I enjoyed a beautiful Sunday afternoon of bulb planting in early September. As I held the bulbs, dug the holes, and breathed in the wonderful scents of the outdoors, I thought about and envisioned what "fruit" all my labor would produce. I was dreaming about spring (while taking in as many warm days of fall as I could).
The seeds and bulbs don't look like much - they are not beautiful - and they aren't even colorful. The work was tedious and a little tiresome (I planted 44 bulbs!) I don't even have anything to show for my labor except some fluffed up dirt in the flower bed. In fact, come December, February, and even April I will likely have no signs of color. I don't even have a guarantee that they are going to emerge from the dirt or bloom into color.
BUT I have hope. I did the work. I made the investment.
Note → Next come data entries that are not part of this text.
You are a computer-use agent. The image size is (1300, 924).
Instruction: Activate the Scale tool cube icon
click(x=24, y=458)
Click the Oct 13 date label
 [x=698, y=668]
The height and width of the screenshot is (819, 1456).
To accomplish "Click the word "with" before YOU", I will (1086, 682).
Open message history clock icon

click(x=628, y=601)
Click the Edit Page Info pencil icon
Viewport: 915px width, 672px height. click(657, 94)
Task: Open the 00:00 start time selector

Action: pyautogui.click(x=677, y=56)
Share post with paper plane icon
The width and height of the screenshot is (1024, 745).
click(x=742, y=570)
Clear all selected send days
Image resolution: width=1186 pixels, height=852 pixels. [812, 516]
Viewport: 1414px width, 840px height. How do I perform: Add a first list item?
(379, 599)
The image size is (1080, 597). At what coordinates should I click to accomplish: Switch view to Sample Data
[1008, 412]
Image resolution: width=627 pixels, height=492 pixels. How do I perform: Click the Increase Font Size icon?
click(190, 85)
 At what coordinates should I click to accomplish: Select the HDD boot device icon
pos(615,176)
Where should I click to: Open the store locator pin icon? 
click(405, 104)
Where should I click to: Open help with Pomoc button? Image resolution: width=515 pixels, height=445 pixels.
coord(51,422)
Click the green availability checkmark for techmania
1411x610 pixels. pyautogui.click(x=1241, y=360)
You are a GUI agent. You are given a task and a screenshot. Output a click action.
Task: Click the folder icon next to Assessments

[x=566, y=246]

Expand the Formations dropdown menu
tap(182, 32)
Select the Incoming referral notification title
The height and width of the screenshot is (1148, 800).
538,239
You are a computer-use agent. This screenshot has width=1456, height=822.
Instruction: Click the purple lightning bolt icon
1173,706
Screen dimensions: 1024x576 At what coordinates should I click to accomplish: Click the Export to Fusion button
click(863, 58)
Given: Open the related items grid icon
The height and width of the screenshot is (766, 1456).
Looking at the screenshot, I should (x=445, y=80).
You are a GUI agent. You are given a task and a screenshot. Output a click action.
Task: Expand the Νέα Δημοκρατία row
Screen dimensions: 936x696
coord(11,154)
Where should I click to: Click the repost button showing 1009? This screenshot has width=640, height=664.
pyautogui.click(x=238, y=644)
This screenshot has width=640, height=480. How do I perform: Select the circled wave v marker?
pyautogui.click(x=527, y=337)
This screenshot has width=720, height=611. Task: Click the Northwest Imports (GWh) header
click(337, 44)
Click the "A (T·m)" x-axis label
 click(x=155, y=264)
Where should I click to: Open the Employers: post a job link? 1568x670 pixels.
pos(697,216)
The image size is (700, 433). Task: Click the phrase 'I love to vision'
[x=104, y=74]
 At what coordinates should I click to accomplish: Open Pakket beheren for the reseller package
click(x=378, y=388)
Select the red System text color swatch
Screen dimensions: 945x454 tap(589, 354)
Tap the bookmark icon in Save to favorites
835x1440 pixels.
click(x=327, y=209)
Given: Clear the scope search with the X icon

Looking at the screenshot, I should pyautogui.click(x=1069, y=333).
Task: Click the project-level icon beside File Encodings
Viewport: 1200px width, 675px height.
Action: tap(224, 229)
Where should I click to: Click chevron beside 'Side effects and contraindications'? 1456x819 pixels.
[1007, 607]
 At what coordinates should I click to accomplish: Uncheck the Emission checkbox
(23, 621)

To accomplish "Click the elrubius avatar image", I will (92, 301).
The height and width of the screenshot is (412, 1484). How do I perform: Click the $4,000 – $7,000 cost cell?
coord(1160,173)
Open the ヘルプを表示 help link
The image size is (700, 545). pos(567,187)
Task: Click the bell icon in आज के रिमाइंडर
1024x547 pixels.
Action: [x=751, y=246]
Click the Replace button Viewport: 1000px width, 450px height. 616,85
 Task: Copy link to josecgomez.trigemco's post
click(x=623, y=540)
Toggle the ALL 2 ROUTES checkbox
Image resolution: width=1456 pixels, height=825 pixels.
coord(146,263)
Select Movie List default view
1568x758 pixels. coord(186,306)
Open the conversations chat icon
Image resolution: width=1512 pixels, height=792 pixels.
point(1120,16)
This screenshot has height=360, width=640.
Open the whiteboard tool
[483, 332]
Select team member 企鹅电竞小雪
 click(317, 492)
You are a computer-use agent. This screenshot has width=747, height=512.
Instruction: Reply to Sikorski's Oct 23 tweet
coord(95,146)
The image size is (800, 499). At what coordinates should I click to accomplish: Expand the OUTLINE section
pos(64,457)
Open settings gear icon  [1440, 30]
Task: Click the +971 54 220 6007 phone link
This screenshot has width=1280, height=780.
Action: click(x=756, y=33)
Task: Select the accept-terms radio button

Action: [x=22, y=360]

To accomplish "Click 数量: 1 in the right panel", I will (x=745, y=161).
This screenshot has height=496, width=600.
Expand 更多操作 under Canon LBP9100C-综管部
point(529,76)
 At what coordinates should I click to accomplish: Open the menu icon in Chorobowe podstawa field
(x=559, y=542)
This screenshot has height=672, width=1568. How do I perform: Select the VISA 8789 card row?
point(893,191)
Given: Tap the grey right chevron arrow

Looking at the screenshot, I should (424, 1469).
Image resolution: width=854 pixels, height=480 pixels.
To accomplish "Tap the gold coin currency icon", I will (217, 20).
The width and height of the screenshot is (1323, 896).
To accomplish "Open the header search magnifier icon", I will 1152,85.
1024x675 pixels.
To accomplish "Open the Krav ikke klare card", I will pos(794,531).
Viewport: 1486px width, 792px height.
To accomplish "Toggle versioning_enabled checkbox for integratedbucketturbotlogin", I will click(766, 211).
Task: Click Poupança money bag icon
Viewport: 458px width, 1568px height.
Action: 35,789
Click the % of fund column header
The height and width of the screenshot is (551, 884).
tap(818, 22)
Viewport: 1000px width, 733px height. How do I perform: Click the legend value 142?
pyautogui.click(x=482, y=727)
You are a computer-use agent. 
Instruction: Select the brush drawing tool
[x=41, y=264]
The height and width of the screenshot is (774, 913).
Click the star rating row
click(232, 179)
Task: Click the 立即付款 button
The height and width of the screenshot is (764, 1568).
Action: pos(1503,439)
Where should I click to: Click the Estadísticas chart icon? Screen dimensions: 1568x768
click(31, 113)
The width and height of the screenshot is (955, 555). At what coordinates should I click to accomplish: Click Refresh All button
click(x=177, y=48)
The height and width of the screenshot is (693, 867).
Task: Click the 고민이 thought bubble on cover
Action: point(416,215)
And, with hope, I trust that the results will come.
So often (almost everyday) I want to see the results of my efforts NOW! Instant gratification does not usually bring about the real and lasting results I really desire. Because the results I desire don't come fast enough, sometimes I slack on the effort and investment I make today. It doesn't seem like it will make that big of difference, but six months from now when there are no flowers in the flowerbed, vacations taken, work promotions, or meaningful relationships, I will know why.
What about you? Is there an area of your life where some bulbs need to be planted so that in the season(s) to come you will have fruit? Please share your thoughts in the the comment box; let's see if we can encourage each other to make the investments and plant the bulbs now that will lead to an extraordinary life.